» Validation

We scanned a lot of objects with our Kinect and we want to evaluate the quality of our scans. We decided us to validate the scan results. To be able to classify the scanned objects, we assign them to specific properties.

object size
(mm)
surface structure conclusion
smooth rough glossy matt coarse fine
croktoy 270x267x150 yes no no yes yes no perfect object to scan
topscorer 70x70x150 yes no yes no no yes impossible to scan because of the reflective surface
duck 70x50x40 yes no no yes yes no measuring tolerance are noticed (merging the point clouds) because the object is to small
pig 200x150x150 yes no no yes yes no perfect object to scan
only ‘spring legs’ get lost
phone 220x170x100 yes no yes no yes no perfect object to scan
robotarm 200x100x200 yes no no yes no yes because of the fine structure, many details get lost
bunny 300x300x150 no yes no yes yes no perfect object to scan
Overhead Projektor 500x500x600 yes no no yes yes no in the height the pointclouds are drifting apart

After a few scans we noticed that the size of the scanned objects is an important factor.
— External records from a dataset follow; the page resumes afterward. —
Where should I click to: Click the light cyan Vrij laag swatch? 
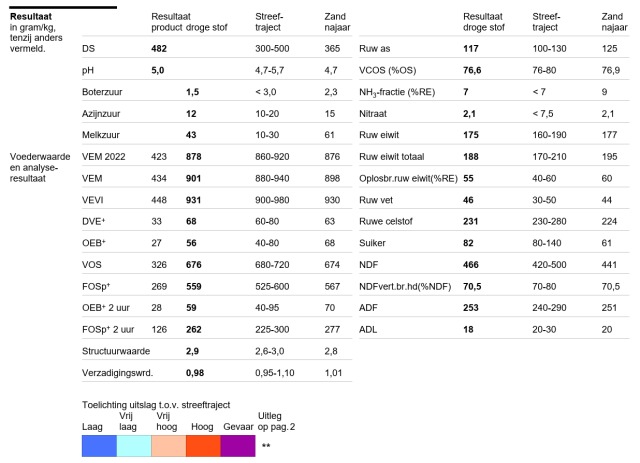134,445
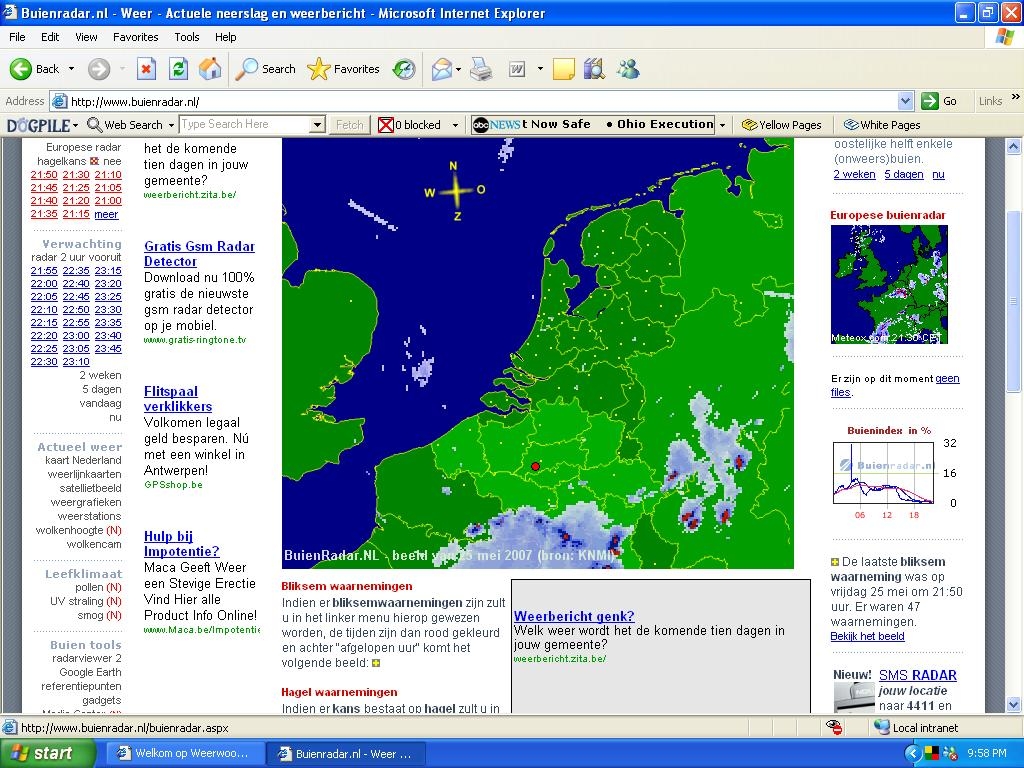Click the Messenger people icon
The width and height of the screenshot is (1024, 768).
(628, 69)
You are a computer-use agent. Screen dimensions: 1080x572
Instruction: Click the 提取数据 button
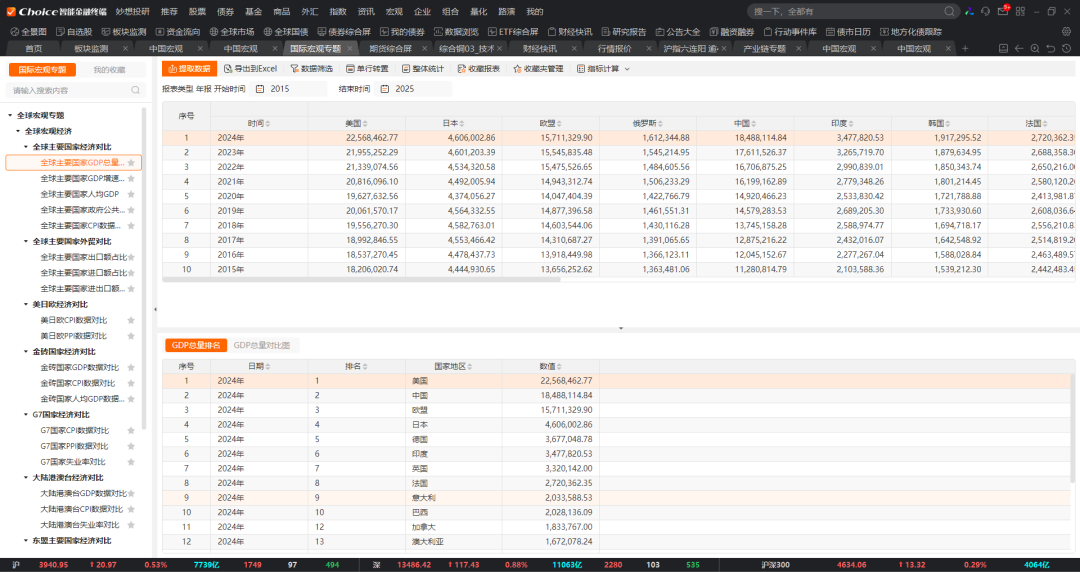click(x=187, y=69)
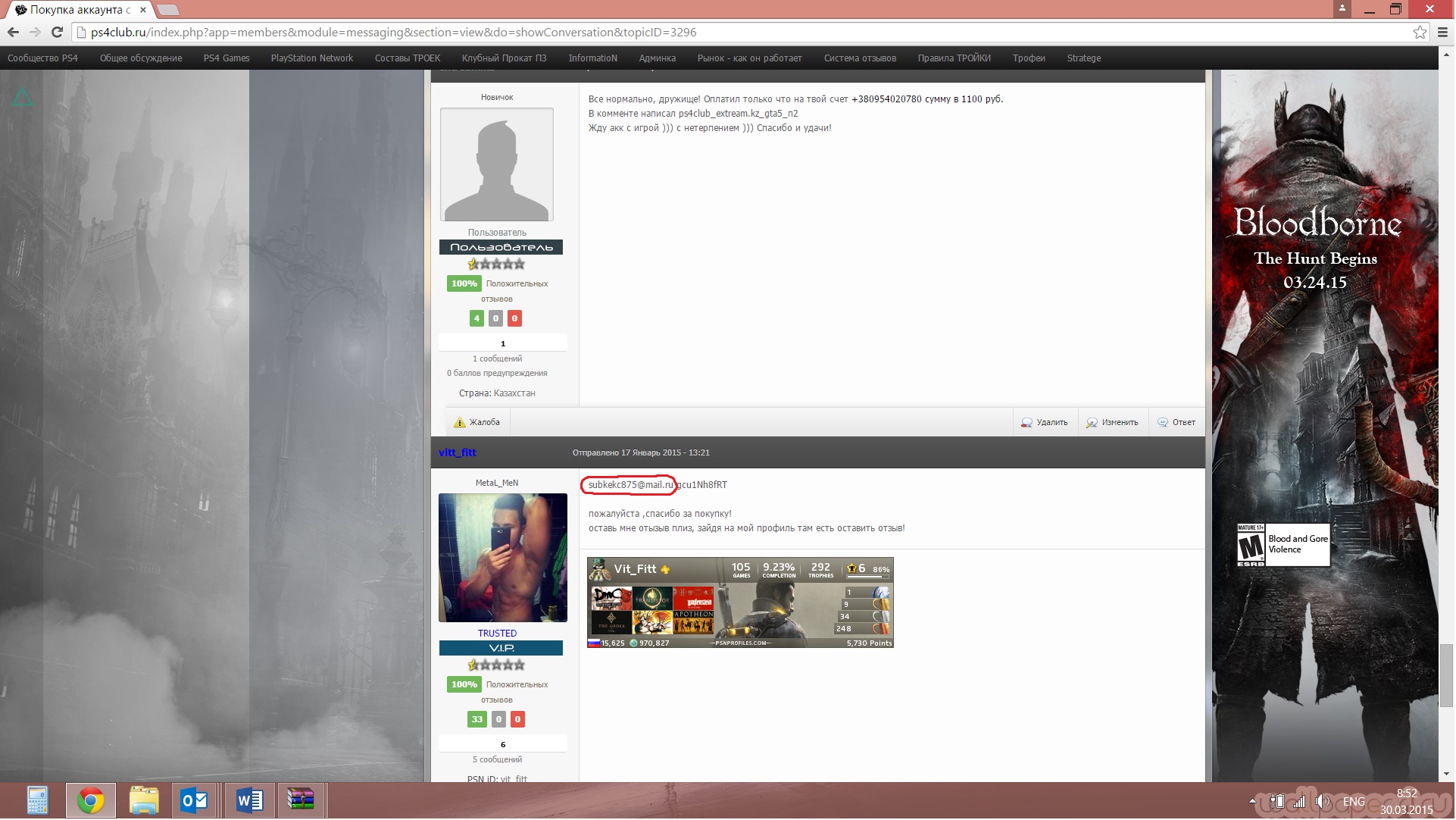This screenshot has height=820, width=1456.
Task: Open WinRAR from taskbar
Action: click(x=301, y=800)
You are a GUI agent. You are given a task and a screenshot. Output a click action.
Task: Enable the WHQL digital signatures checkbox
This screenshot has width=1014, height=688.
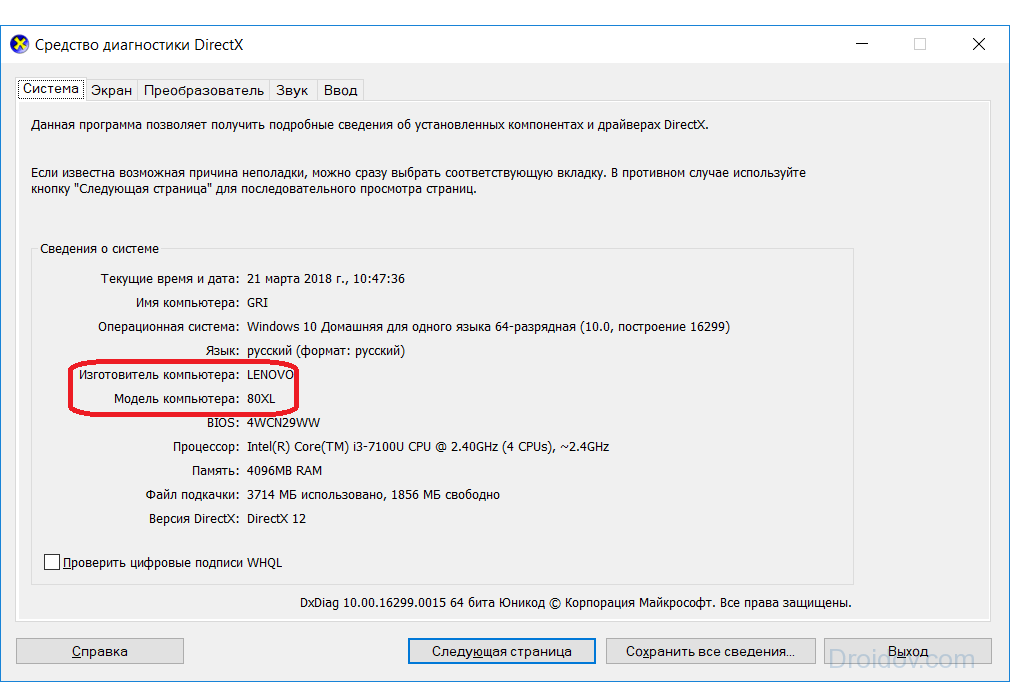pyautogui.click(x=52, y=562)
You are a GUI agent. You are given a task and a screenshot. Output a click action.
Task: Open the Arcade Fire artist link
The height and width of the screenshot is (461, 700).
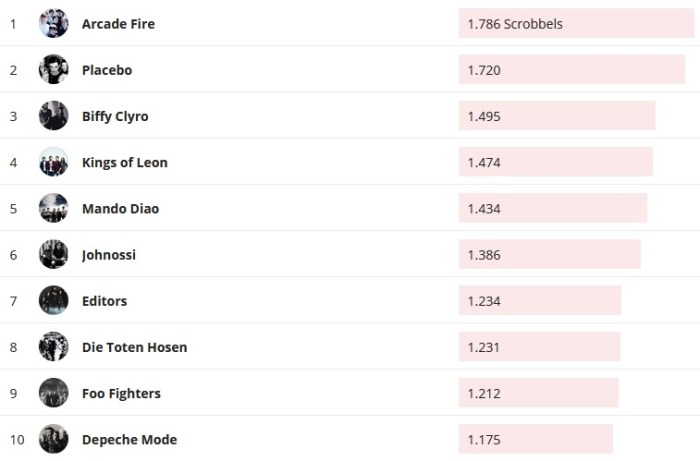[x=118, y=24]
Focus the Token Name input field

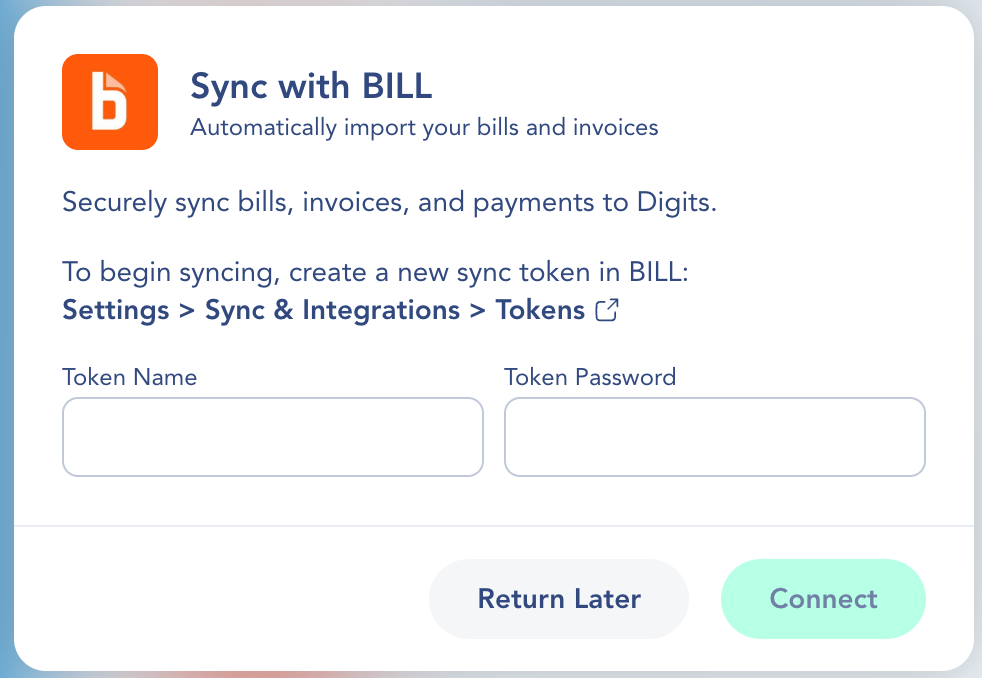click(x=272, y=437)
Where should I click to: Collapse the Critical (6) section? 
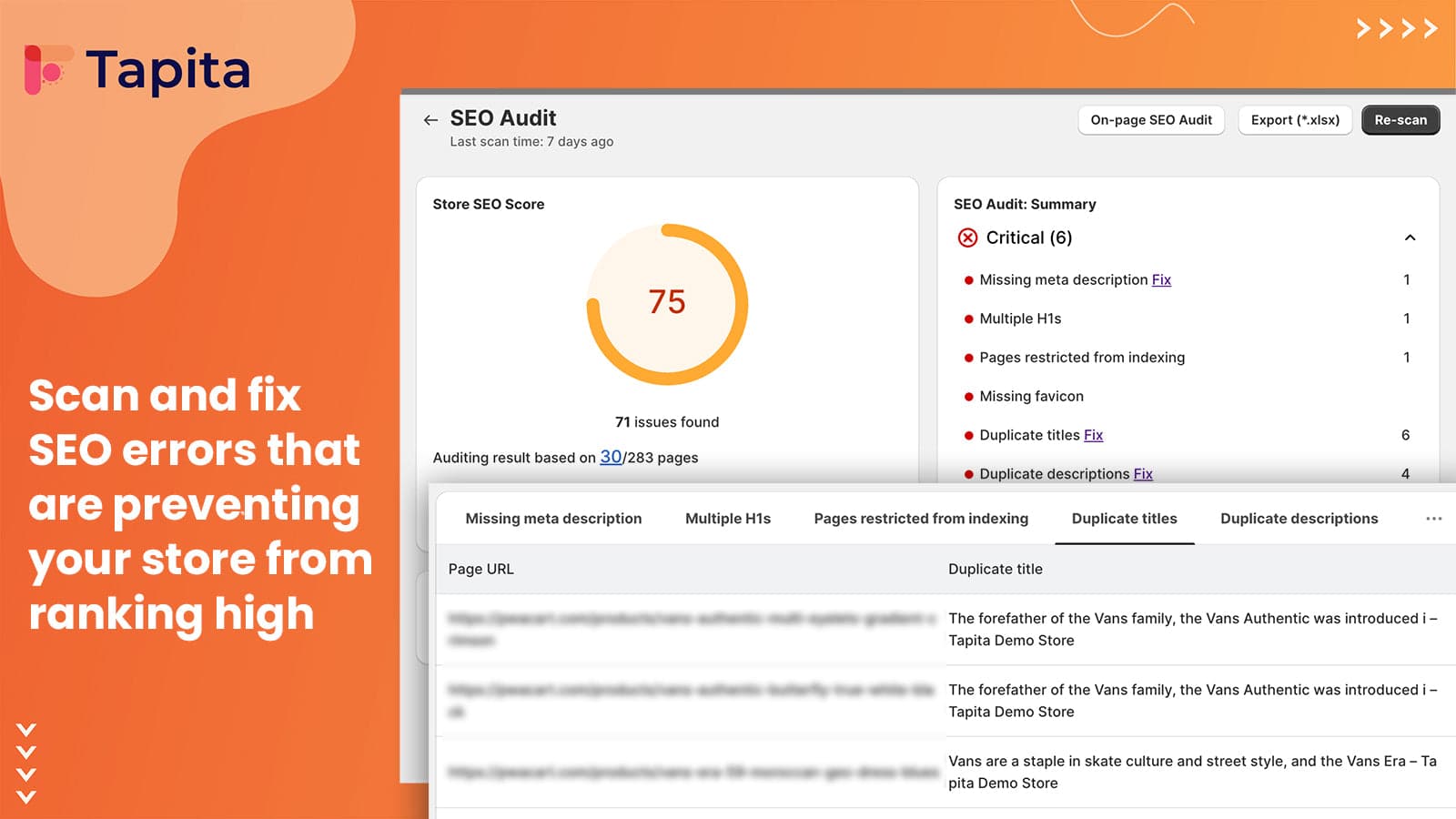[x=1410, y=238]
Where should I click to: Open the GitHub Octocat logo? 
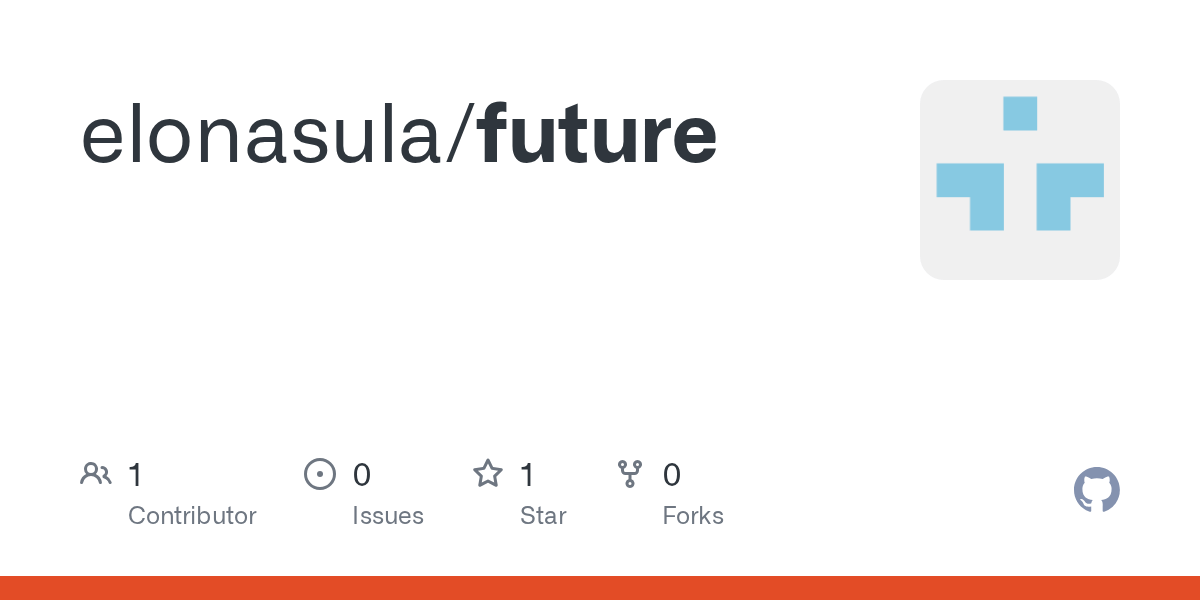[1096, 490]
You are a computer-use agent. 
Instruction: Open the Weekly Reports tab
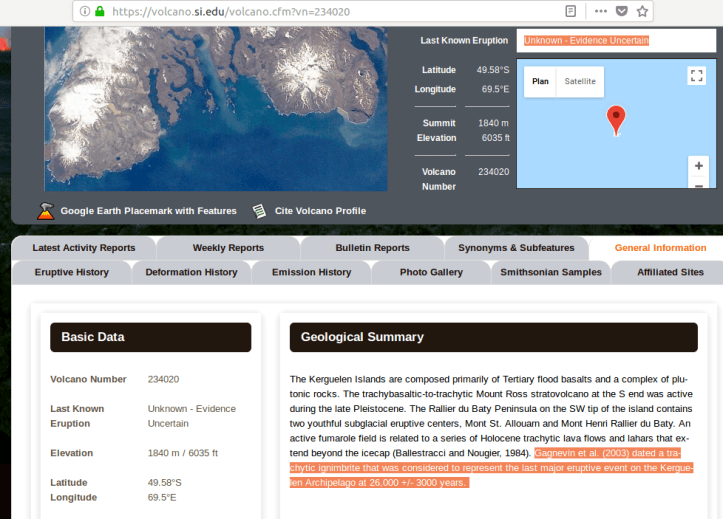point(228,248)
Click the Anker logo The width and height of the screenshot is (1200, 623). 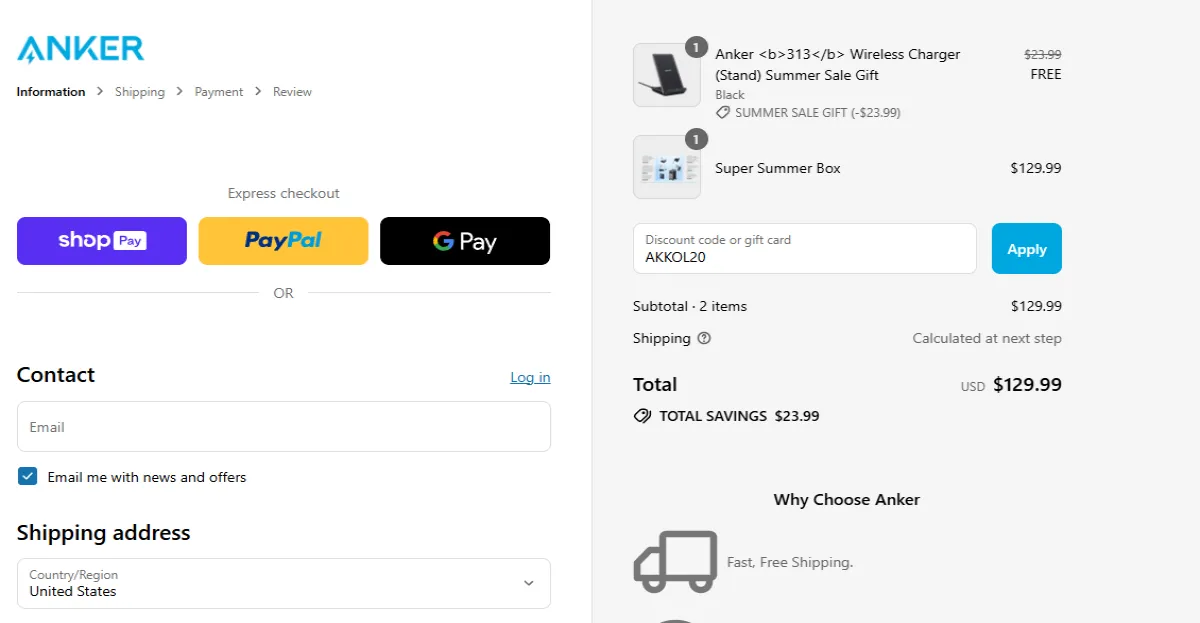click(80, 47)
If the object is to small, the merging of the pointclouds is not perfect. But if it is to big, it is problematic too, because farther away from the origin the point clouds drifting more apart.

On the one hand the surface texture (smooth/rough) is almost meaningless, but on the other hand the reflectivity is very important. An object with a high reflection send us lesser depth information.

A course structure is a good precondition for a good result in contrast to a fine structure. A lot of details get lost by scanning objects with a fine structure.

All in all an object with the size and a broadly similar shape of a football is a perfect item to scan.